Un certain sourire
À la radio, où il est chroniqueur littéraire, il a le sourire dans la voix. À la télé, où il partage ses coups de coeur culturels, il affiche un sourire contagieux. Pour amuser la galerie, il n’hésite pas à pousser la note ou à faire le grand écart. Comme toute personne qui affiche avec éclat son bonheur d’être en vie, on lui répète « tu souris trop ». Que peut-il bien se cacher derrière ce sourire irrésistible ? De la tristesse ? De la gravité ? Un mal de vivre ? Malgré son enthousiasme juvénile et sa personnalité solaire, Simon Boulerice est un intellectuel complexe qui rêvait enfant de se tapir dans l’ombre… jusqu’à ce qu’il découvre le pouvoir d’attraction des mascottes.

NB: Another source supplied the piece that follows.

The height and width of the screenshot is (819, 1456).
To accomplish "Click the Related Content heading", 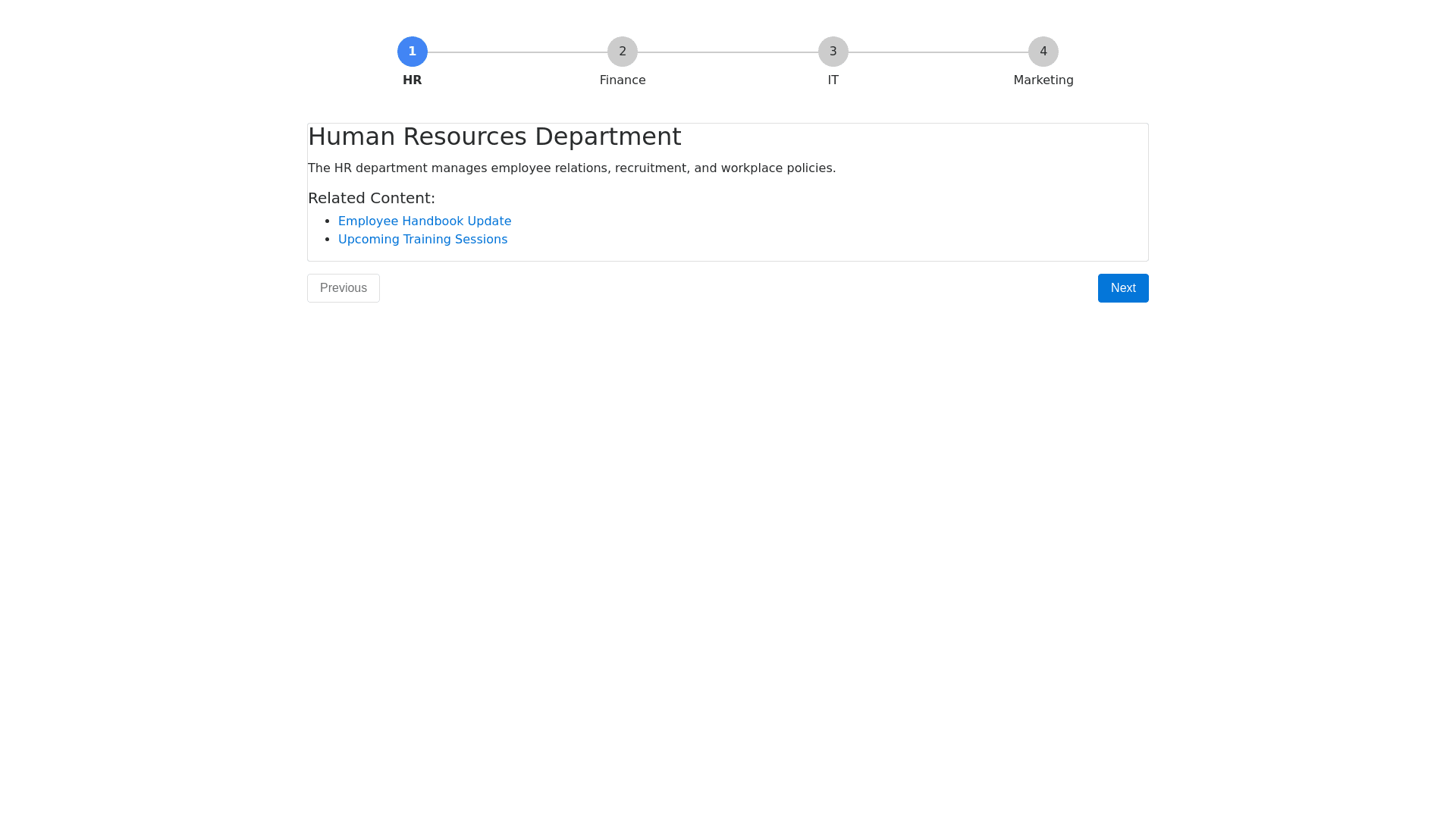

« Quelle chance, que ce sourire. Ma joie en surface me protégeait, et me protège toujours », confie Simon Boulerice dans Pleurer au fond des mascottes, véritable strip-tease de l’âme où il livre des souvenirs de son enfance, de ses études en théâtre et de ses débuts d’écrivain en faisant fi de la chronologie. « De près, c’est dépareillé et chaotique, de loin, tout prend forme. Comme ici, avec mes bribes de souvenirs constituant des semblants de chapitre. »
Devant cette avalanche d’anecdotes savoureuses et de pertinentes réflexions sur la littérature et le théâtre, le lecteur comprend assez tôt que le prolifique auteur de 38 ans — une cinquantaine de titres au compteur ! — n’a que faire de la contrainte imposée par la collection III de Québec Amérique, c’est-à-dire de raconter trois récits inspirés de moments marquants.
Certes, il y a bien trois récits, mais ceux-ci partent dans tous les sens, au gré de l’esprit fulgurant de l’artiste polyvalent. Un peu plus, et on aurait eu droit à une autobiographie complète où Simon Boulerice se raconterait du coq à l’âne avec une grande générosité et une désarmante sincérité. Et un sacré sens de la formule : « J’ai une lucidité foudroyante. Je suis la tristesse dans un costume de bonheur. » ; « Je passe de la détresse à l’enchantement avec célérité. » ; « Je suis morcelé jusqu’à l’émiettement. »
Derrière l’apparente légèreté de l’ensemble et son aspect décousu, Simon Boulerice signe le bouleversant récit initiatique d’un enfant pas comme les autres qui a osé s’abandonner à ses passions.